During the cold stretch that brought subzero temperatures to the area, Mitchell Mayor Bob Everson said a single pipe broke in the home, formerly known as the Kelley property. However, Everson said the pipe break was quickly discovered, allowing crews to repair the issue.
Since the city purchased the 10,095-square-foot home in 2019 solely to acquire the 371 acres of land it came with near Lake Mitchell, the Parks and Recreation Department has been maintaining the property, including the now vacant house, on a daily basis.
"We were keeping the temperatures down a bit at a warm enough level in the house since nobody is occupying it, but cold air made it inside a small fraction of the house through a small crack that has now been fixed," Everson said in an interview with the Mitchell Republic. "The pipe that broke was right next to a floor drain, thankfully, so most of the water that came out of it drained. We have someone go out there every single day and check on the home, and city crews found it right away the next day and shut the water off."
Considering crews discovered the problem within 24 hours after it occurred, Everson the repair work was "very minimal." The repair work that amounted to a cost of roughly $8,500 consisted of replacing two floor tiles, fixing a small section of a wall near the pipe and drying and cleaning the area that experienced water leakage.
While the tile repair and pipe fix came in at a cost of just under $1,000, Everson said the clean up and drying phase was the priciest part of the repair work. To clean and dry the area where the pipe break occurred, Everson said it cost roughly $7,700 for Hohn's Carpet Cleaning.
"The pipe was repaired right away. There was no flooding of anything, but a portion of a wall got a little wet from the break," Everson said. "We had a ceramic tile expert come in and put the tiles back on, so it was professionally done. But the small area looks just as good it was before the break now, and the realtors are showing it again."
Although the home is insured as of now, the costs to repair the portion of the damage was too minimal to meet the deductible, Everson said. Therefore, the city will utilize contingency funds to pay for the repair work.
The city listed the $3.5 million home on the market three months ago, which includes about 10 acres of surrounding land and the nearby multipurpose shed. Roughly a month after it was listed on the market, the city received the first offer that came around $1 million, well below the $3.5 million asking price. As of lately, Everson said there's been a growing number of people interested.
To avoid any issues in the future, the Mitchell City Council approved updating the HVAC alert system inside the home during Monday's meeting. Everson said the HVAC alert system is "old" and needs updating. The installation of the new HVAC alert system will cost $19,000, which will be funded by utilizing emergency contingency funds.
"We want to update the control system now to prevent any pipe freezing in the future," Everson said.
When the city bought the home as part of the $4.1 million land purchase, the goal was to create a wetland on the acres of land it came with that sits along Firesteel Creek. The wetland — which is currently in the design phase — will serve as a natural filtration system to collect the large amounts of phosphorus and sediment that flow into Lake Mitchell through the creek.

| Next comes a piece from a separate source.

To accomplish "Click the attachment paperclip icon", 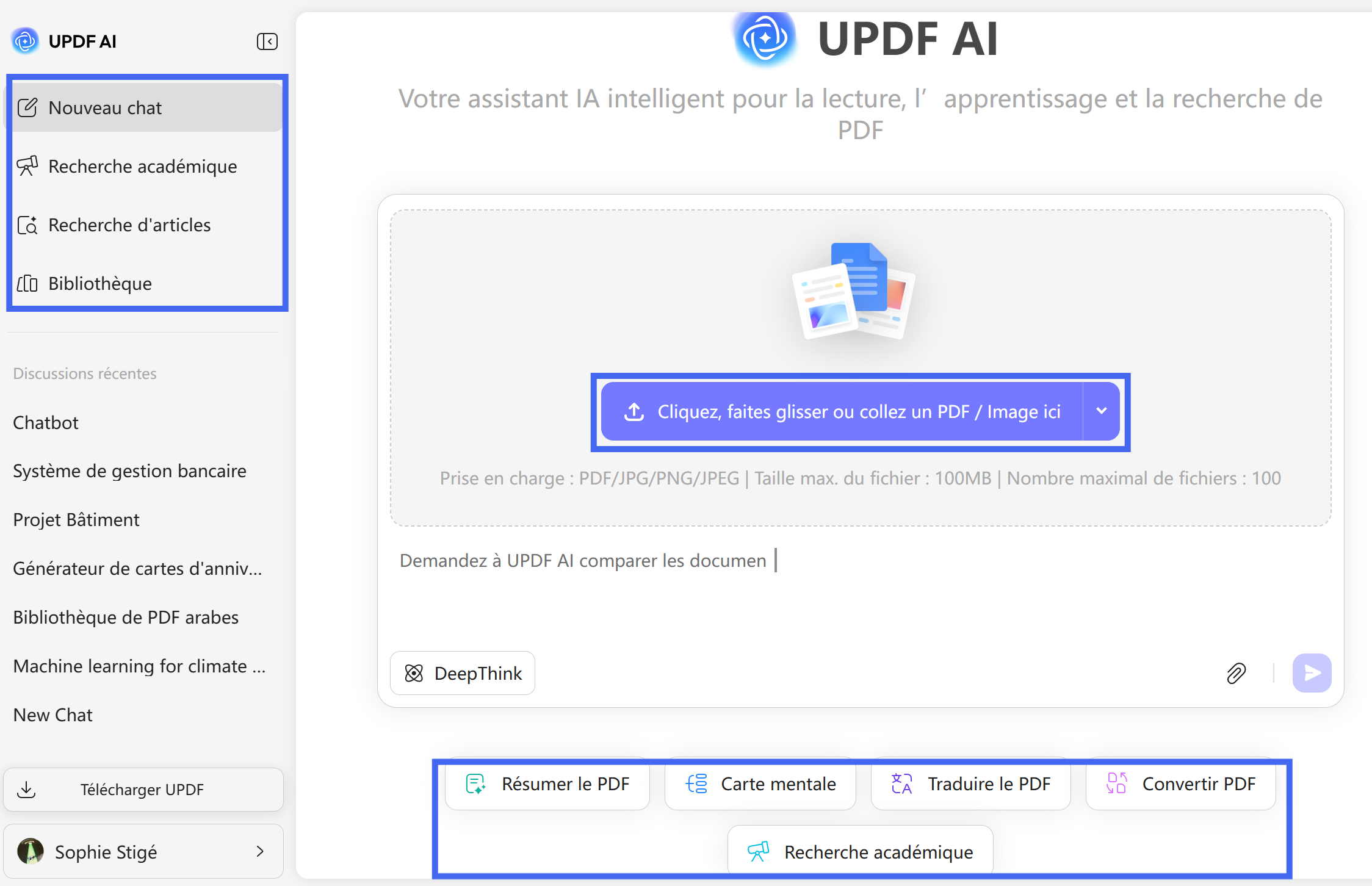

Previous studies of the lake have indicated that 53 percent of the phosphorus entering into the lake is coming from Firesteel Creek, while 47 percent of it is in the lake itself. The phosphorus loads flowing into the lake from the creek largely contribute to the algae blooms each year, which is a main reason why the Mitchell City Council unanimously approved the land purchase.
Everson reiterated buying the home was not the intention of the $4.1 million land purchase. While Everson emphasized the purchase of the home was not ideal, he said it was the only way the city could acquire the land it came with for the wetland to be constructed along Firesteel Creek. The stipulation of buying the house was a condition set by the former homeowners.
"Everyone's goal is to see this beautiful property get sold. This minor problem will not have any impact on it being sold in the future," he said.